Potential Dangers for your Dog in the Home
Dangerous situations in and around your home include plants, drugs, chemicals, gardening and lawn care supplies, car care supplies, and insecticide baits to name a few. Actual report of dogs getting seriously ill from eating plants are relatively rare compared to reports of poisoning from household products or drugs.
* Pet poisoning by household drugs is very common. It is responsible for 75 percent of toxin exposure and carries a 20 percent fatality rate. As little as two regular-strength Tylenol, especially in small dogs, can cause severe toxicity. Signs include salivating, vomiting, and weakness. Aspirin and other human non-steroidal anti-inflammatory pain relievers can be toxic to dogs.
* Many household chemicals can also be harmful if consumed by a dog. Most cleansing materials can cause stomach upset and vomiting if they are eaten. Dishwasher detergent can produce burns in the mouth.
* Dogs often vomit after chewing on plants, but only severe or persistent vomiting is a danger sign. The best advice is to always consult your vet if concerned. Plants to be aware of especially for puppies, include outdoor Taxus (Japanese yew), which contains a potentially fatal toxin that can cause sudden death from heart failure. Rhododendrons and nightshades may also be toxic.
* Aspirin and other over-the-counter human pain medications can cause severe persistent vomiting, diarrhea, depression, and loss of appetite.
* In a 10-pound dog one regular strength (200 mg) ibuprofen can cause bleeding ulcers of the stomach and intestines. Signs include vomiting up blood. The stool usually has a foul odor and may be dark and tarry because it contains digested blood.
WHAT YOU CAN DO
* When using household chemicals, it’s best to keep your dog out of the room. Keep dogs away from fresh paint, varnish, or stains until they have dried completely. Outside, keep dogs off lawns treated with insecticides and/.or week killers until they are completely dry.
* Keep your home as safe as possible by storing medications for all family members and pets in high closed cabinets, well out of reach.
Many insecticides meant to kill fleas and ticks contain organophosphates and carbonates that are toxic to a dogs nervous system. Signs of toxicity include salivation, tearing eyes, urination and defecation. Be sure to read the label and follow all directions carefully. In addition many new baits (to kill rats, mice, ants, and roaches) contain peanut butter and jelly and sugar. They smell sweet and taste good but cause internal bleeding that can be fatal. Place these baits so they are inaccessible to your dog and record the date you put the bait out. Rat poison is rarely fatal as long as you get your dog to the vet as soon as possible.

[Records from a data source]
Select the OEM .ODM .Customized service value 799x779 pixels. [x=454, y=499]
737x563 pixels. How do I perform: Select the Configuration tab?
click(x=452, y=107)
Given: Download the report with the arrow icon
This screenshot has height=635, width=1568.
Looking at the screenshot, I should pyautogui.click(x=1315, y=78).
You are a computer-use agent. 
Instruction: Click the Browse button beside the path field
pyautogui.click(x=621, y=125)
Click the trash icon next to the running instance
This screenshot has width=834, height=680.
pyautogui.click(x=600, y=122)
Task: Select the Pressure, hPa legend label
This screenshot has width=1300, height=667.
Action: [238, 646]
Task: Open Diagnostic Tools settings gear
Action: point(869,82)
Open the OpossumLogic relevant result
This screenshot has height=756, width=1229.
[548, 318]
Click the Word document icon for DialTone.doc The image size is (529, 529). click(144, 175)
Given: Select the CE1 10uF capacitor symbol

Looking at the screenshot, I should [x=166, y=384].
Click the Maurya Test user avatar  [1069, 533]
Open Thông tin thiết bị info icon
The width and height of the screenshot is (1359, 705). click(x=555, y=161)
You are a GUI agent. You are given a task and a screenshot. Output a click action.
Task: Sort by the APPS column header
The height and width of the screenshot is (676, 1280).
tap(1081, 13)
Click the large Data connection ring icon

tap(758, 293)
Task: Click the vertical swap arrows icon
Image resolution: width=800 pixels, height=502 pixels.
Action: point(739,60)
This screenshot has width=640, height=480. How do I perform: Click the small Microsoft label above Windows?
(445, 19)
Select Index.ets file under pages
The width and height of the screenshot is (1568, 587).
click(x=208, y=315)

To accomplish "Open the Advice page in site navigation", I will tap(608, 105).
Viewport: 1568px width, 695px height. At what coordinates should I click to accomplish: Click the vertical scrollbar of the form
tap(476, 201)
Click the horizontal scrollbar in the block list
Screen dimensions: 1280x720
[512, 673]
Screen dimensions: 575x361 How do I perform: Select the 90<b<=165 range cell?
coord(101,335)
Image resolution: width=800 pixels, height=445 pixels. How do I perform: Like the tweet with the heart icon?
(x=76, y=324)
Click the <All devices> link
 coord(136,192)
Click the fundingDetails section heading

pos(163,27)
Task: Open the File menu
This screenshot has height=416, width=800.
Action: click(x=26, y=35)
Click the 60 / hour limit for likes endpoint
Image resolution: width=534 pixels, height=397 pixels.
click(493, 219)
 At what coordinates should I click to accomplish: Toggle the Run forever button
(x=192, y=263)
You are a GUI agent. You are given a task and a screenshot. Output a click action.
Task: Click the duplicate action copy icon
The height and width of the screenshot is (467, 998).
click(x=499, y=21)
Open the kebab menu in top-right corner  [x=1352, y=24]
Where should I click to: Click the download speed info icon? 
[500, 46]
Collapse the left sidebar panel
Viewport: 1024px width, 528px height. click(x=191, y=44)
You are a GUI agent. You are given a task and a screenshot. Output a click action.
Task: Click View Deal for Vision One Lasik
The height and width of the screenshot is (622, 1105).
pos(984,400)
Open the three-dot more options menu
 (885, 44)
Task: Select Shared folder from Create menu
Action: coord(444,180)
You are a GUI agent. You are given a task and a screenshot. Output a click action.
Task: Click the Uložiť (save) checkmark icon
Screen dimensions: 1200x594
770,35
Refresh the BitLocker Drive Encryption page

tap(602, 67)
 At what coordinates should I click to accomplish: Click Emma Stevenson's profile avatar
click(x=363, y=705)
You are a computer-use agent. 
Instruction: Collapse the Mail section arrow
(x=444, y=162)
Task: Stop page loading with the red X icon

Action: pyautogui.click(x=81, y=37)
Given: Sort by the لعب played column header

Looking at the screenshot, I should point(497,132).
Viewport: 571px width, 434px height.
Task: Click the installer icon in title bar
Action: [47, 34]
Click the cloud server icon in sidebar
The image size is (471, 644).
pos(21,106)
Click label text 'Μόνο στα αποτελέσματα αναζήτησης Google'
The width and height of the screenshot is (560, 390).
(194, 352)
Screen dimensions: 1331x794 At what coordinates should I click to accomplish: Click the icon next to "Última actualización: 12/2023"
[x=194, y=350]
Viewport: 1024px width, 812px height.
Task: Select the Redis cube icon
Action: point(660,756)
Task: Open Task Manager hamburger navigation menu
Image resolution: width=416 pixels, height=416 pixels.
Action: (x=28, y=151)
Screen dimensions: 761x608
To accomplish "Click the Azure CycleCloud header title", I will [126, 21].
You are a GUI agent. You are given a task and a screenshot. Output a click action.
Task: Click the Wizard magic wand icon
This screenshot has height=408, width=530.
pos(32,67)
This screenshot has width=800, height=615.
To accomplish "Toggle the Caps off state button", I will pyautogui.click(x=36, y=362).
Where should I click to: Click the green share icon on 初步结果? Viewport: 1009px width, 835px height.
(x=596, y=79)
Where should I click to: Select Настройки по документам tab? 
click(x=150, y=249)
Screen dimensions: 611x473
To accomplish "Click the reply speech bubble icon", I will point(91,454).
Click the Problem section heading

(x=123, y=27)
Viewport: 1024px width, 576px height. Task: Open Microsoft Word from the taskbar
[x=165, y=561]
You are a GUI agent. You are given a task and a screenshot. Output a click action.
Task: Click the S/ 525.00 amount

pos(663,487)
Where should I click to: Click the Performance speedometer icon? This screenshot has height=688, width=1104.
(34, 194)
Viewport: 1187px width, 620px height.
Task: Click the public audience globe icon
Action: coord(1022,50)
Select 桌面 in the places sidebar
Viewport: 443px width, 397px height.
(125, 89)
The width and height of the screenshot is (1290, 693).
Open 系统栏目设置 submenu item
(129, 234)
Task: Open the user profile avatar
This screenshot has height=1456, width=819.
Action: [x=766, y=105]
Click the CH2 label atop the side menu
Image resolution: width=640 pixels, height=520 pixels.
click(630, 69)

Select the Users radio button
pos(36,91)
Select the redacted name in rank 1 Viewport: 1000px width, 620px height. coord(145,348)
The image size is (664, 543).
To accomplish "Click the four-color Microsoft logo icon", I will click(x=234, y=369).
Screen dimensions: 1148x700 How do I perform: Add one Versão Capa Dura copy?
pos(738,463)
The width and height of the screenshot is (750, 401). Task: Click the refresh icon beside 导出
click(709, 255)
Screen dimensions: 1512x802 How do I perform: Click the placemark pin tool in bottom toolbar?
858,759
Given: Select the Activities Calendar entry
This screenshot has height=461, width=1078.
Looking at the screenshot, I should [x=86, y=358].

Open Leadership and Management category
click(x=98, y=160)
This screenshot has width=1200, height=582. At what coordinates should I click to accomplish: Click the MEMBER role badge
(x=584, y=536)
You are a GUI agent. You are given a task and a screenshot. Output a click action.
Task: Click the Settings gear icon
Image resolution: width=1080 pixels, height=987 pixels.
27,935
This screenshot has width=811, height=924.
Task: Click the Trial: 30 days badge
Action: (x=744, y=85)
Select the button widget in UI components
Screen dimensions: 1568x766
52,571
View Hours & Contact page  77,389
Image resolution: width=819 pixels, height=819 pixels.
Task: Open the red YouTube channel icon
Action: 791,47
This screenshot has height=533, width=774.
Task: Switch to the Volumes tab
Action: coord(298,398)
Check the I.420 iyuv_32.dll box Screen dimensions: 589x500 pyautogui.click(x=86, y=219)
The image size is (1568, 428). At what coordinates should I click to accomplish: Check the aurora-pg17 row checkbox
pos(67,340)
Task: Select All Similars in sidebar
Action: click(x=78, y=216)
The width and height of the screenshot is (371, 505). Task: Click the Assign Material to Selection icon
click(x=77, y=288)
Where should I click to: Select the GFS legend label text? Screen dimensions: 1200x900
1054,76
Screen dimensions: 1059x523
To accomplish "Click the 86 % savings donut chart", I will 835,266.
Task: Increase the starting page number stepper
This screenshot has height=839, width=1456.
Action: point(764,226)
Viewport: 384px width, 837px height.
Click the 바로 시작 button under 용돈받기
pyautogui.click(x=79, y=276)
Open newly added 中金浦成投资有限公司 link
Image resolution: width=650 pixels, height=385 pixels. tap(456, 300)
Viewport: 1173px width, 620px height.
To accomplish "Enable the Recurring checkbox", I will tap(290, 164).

§ **What the task requires**
Decide whether each of the following statements agrees with the text on household dangers for dogs, answering yes or no and quoting the words of the text that settle it.
1. Household drugs account for 75 percent of toxin exposure in pets.
2. Reports of dogs poisoned by plants outnumber reports of poisoning from household products or drugs.
3. Dishwasher detergent can burn a dog's mouth.

§ **Exercise result**
1. Yes: "It is responsible for 75 percent of toxin exposure and carries a 20 percent fatality rate."
2. No: "dogs getting seriously ill from eating plants are relatively rare compared to reports of poisoning from household products or drugs."
3. Yes: "Dishwasher detergent can produce burns in the mouth."